The objective of this PhD position is to find formal models for the representation and efficient querying of probabilistic databases in a peer-to-peer environment, and to build corresponding prototype systems.
Because of the heterogeneous nature of the information shared in the DataRing, semi-structured (i.e., XML) models should be favored, though the simplicity of the flat-tuple representation of the relational model can also be an inspiration. Previously studied probabilistic semi-structured models [2,3,4] can be a basis for the proposed work. Particular aspects of interest include: - management of the various forms of uncertainty; - routing and distributed computation of probabilistic queries over the peer-to-peer network; - corroboration of information across sources; - ranking of query results and top-k query processing.
Supervision
The 3-year PhD thesis will be supervised by Pierre Senellart and Talel Abdessalem in the Computer Science and Networking Department at TELECOM ParisTech, in interaction with the other partners of the ANR DataRing project, notably Serge Abiteboul's Gemo team at INRIA Saclay.
TELECOM ParisTech, formerly known as ENST, is the leading French engineering school specialized in information technology, and is located inside Paris.
Conditions
Starting date: beginning 2009 (flexible). Prerequisites for applying: Master's degree in computer science (or equivalent diploma), background in applied and theoretical database management.
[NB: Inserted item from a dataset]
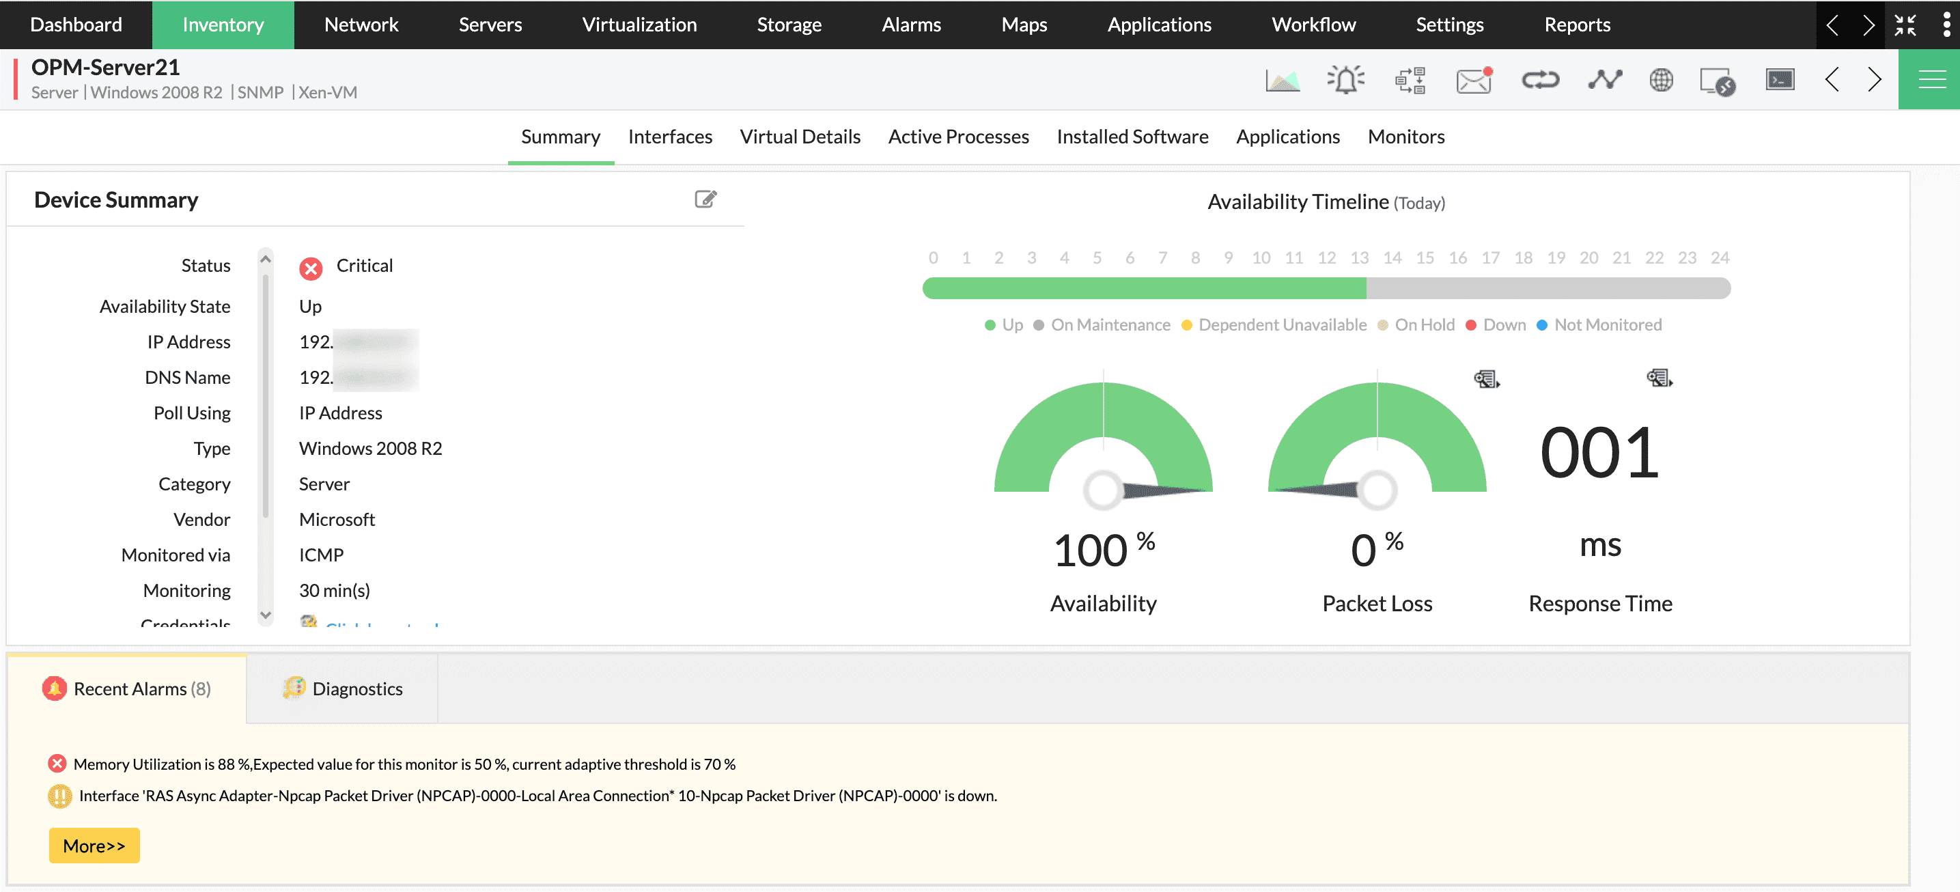1960x892 pixels.
Task: Click the alarm bell icon in device toolbar
Action: tap(1345, 79)
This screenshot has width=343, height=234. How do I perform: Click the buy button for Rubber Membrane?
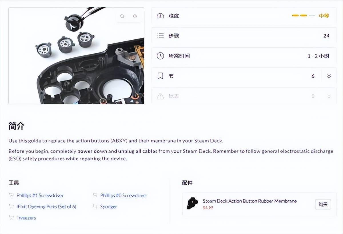click(323, 204)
Revenue: ~1500 € monthly net revenue, over 3 years
Please contact Pierre Senellart <pierre.senellart@telecom-paristech.fr> for any information and for applications.
References
[1] S. Abiteboul and N. Polyzotis, The Data Ring: Community Content Sharing. In Proc. CIDR, January 2007, Asilomar, USA.
[2] P. Senellart and S. Abiteboul, On the complexity of managing probabilistic XML data. In Proc. PODS, June 2007, Beijing, China.
[3] B. Kimelfeld, Y. Kosharovski, and Y. Sagiv, Query efficiency in probabilistic XML models. In Proc. SIGMOD, June 2008, Vancouver, Canada.
[4] S. Cohen, B. Kimelfeld, and Y. Sagiv, Incorporating constraints in probabilistic XML. In Proc. PODS, June 2008, Vancouver, Canada.